According to scholar Robin Briggs, accusations of witchcraft may be either powerful (as in: he blighted my crop, she gave my child scarlet fever, she made my pigs ill)—or heartbreakingly petty: a woman who had lost all of her children through miscarriage and stillbirth was accused of witchcraft because she no longer cried at the death of others’ babies.
But in the 21st century it is a culture, not witchcraft that should be scrutinized when any witch-hunt takes place. After Leniata’s killing, Papua New Guinea Prime Minister Pete O’Neill instructed police to use ‘all available manpower’ to bring the killers to justice. Good. But Police Commissioner Tom Kulunga described the murder with unintentional irony as “devilish” and advocated the creation of courts to deal specifically with sorcery. It’s hard to say which – witch hunts or state-sanctioned witch trials – would be worse.
When you hear the phrase “a witch trial,” you probably think of a group of 17th-century villagers in Salem or Samlesbury deciding a local woman is a witch and inventing hopeless tests for her to prove herself otherwise.

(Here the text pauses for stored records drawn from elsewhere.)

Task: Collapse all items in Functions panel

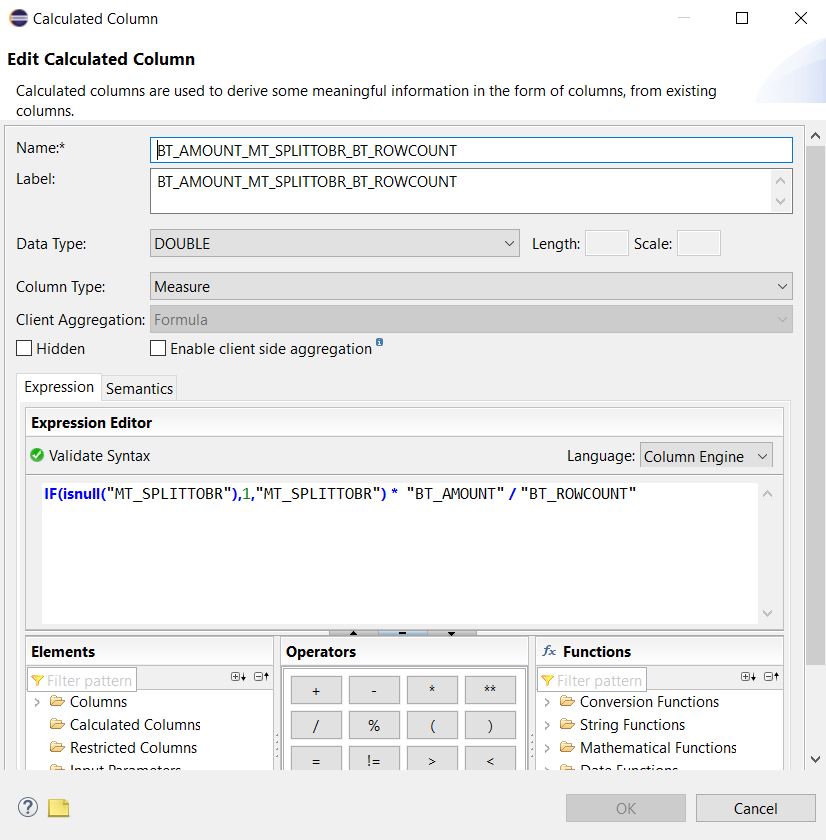Action: (771, 677)
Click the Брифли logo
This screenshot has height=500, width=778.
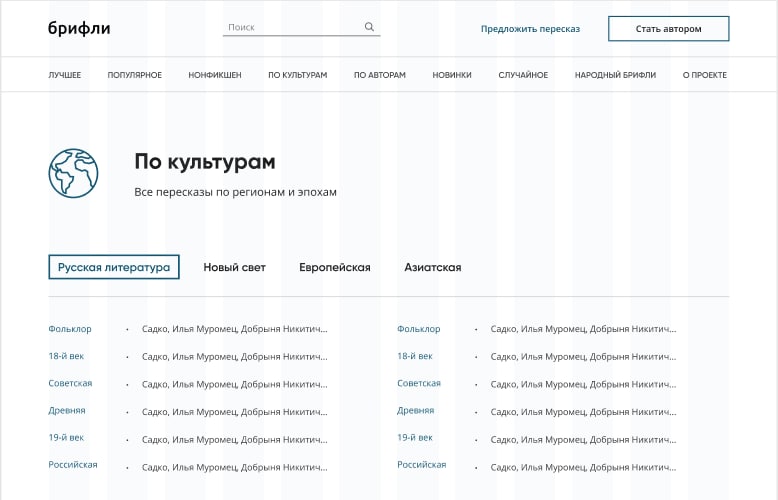pos(79,29)
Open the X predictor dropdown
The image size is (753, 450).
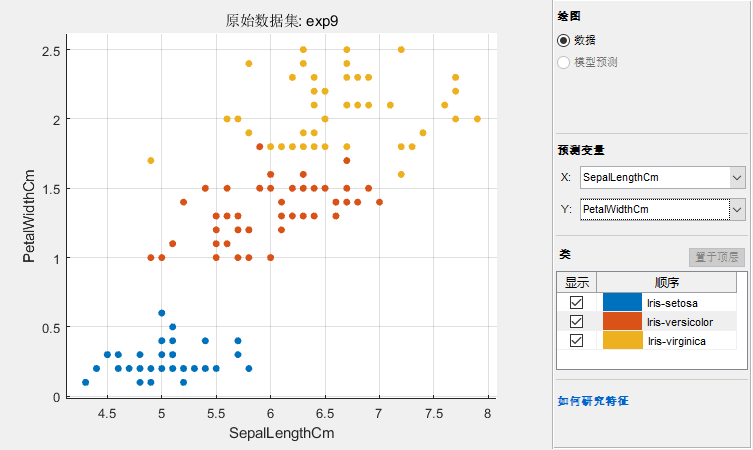pyautogui.click(x=737, y=177)
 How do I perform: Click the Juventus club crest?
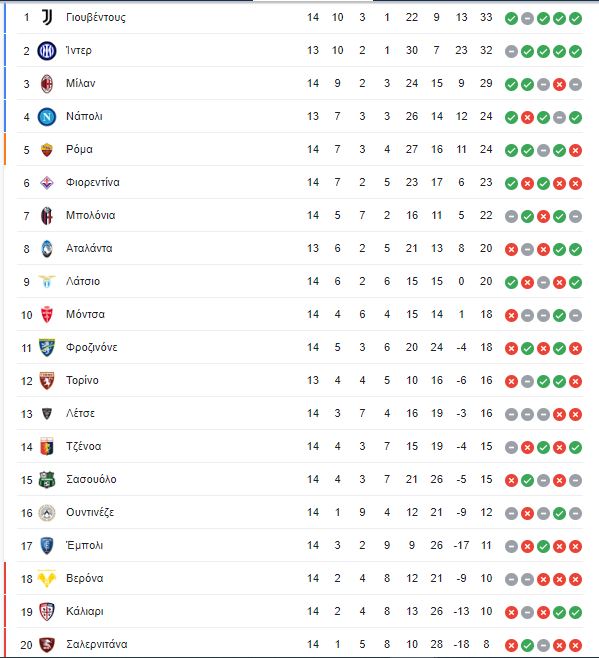[47, 18]
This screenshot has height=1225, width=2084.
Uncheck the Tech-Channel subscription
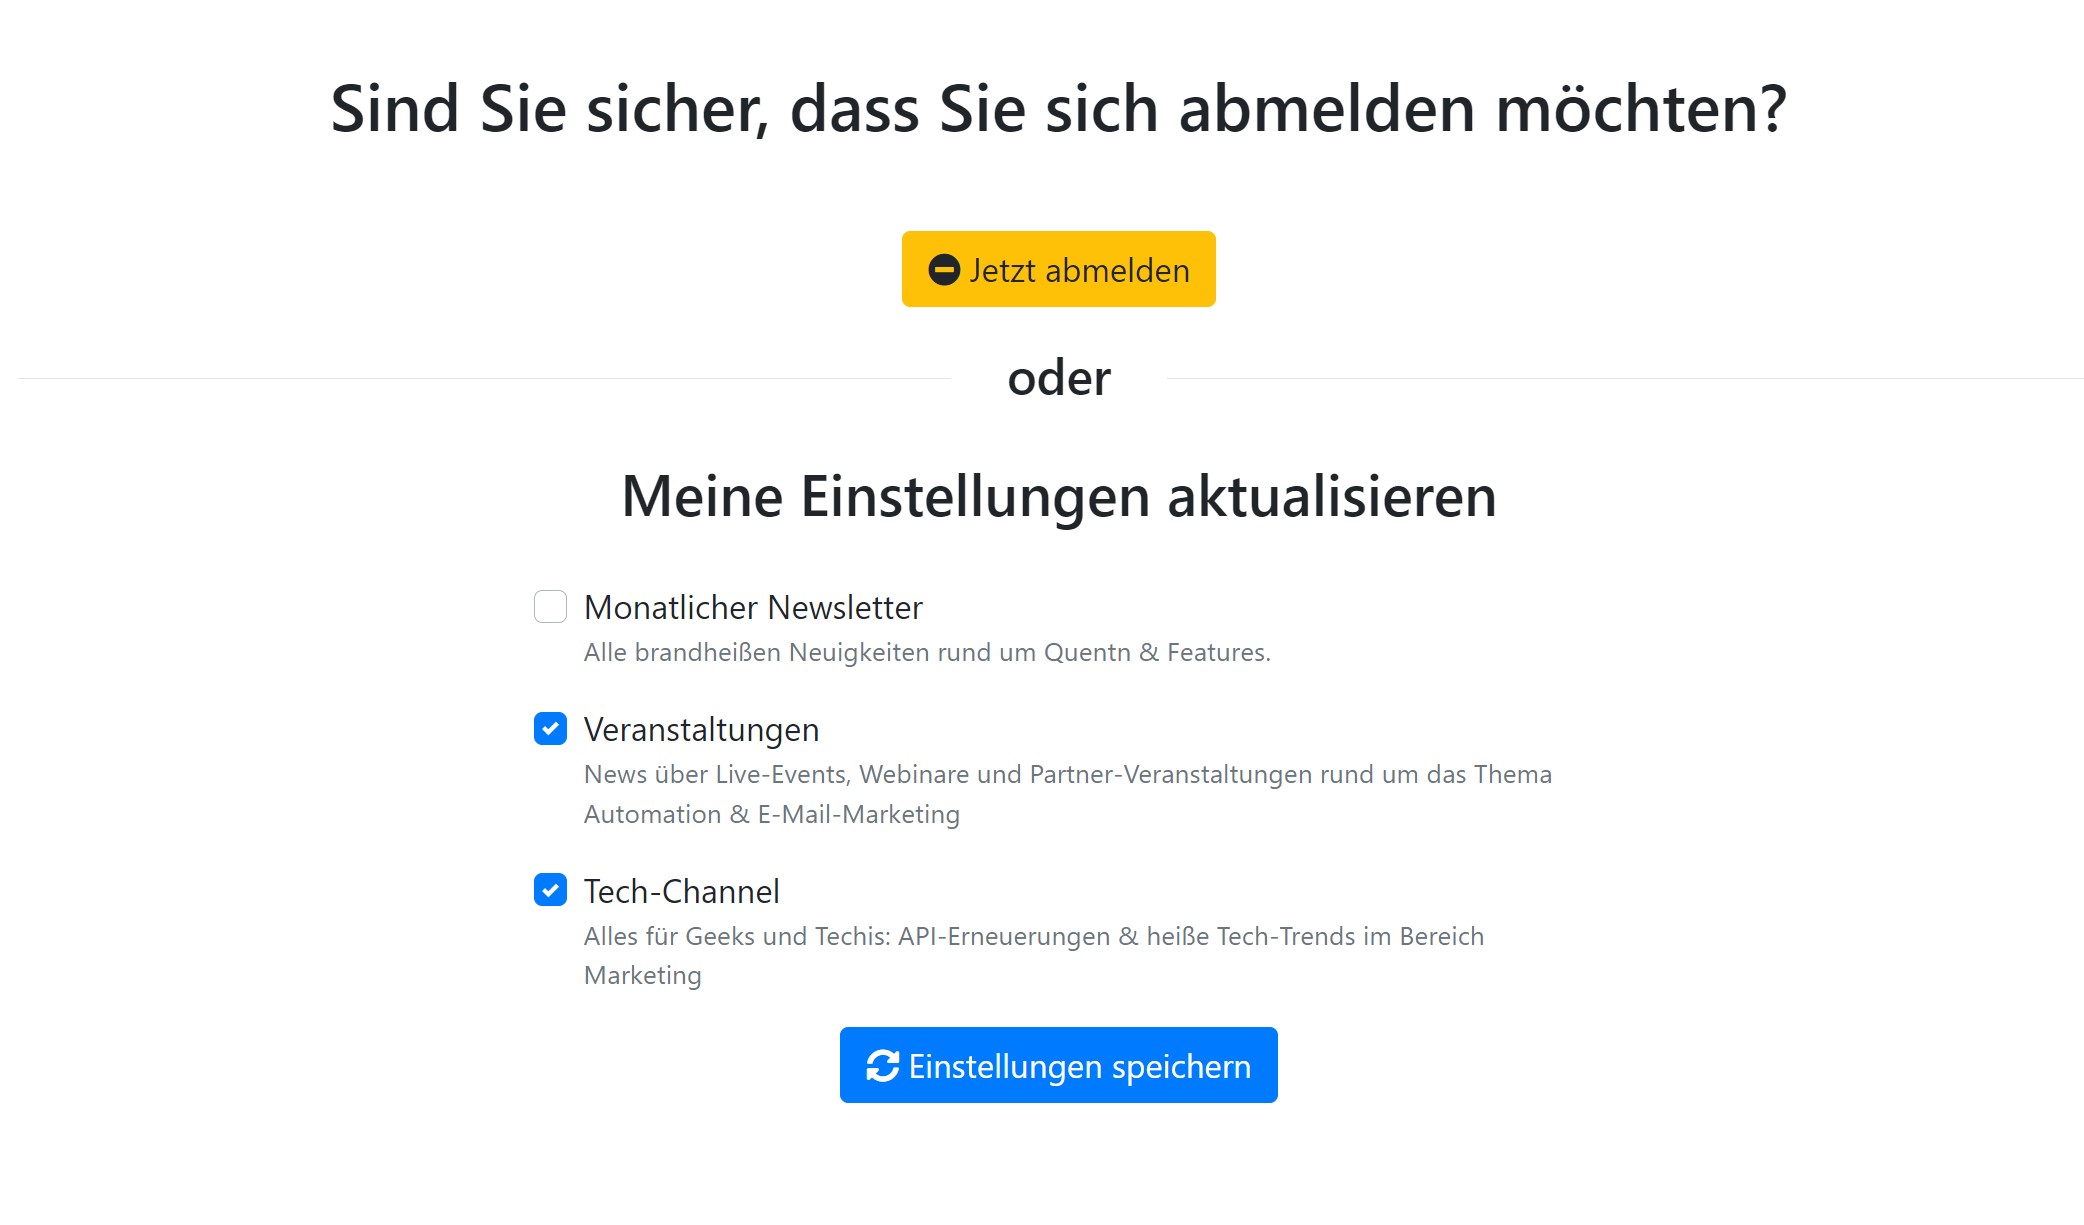pyautogui.click(x=550, y=892)
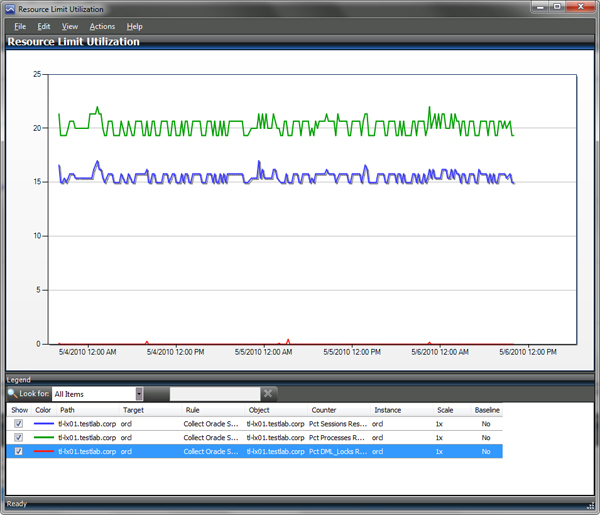This screenshot has width=600, height=515.
Task: Click the Path column header
Action: (x=68, y=410)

But there has been one trial in history – and it was in France – where a witch actually used the courts in his favor. Where a witch was the plaintiff in a witch trial, not the defendant.
In 1850 a male witch, Felix Thorel, was accused by the priest of Cideville, France (a village in Normandy) of causing a poltergeist in the priest’s parsonage. This poltergeist went on for months and was loud enough to be heard from 2 km away, so it would definitely be placed in the “powerful” category of a witch’s hex. The priest slandered Thorel in the community for causing the poltergeist and, perhaps driven a little batty by the noise, eventually beat Thorel severely over it.
The witch’s response was, incredibly: I’ll see you in court. Thorel sued the priest and the ensuing trial, with its own twists and complications, took place in nearby Yerville in 1851.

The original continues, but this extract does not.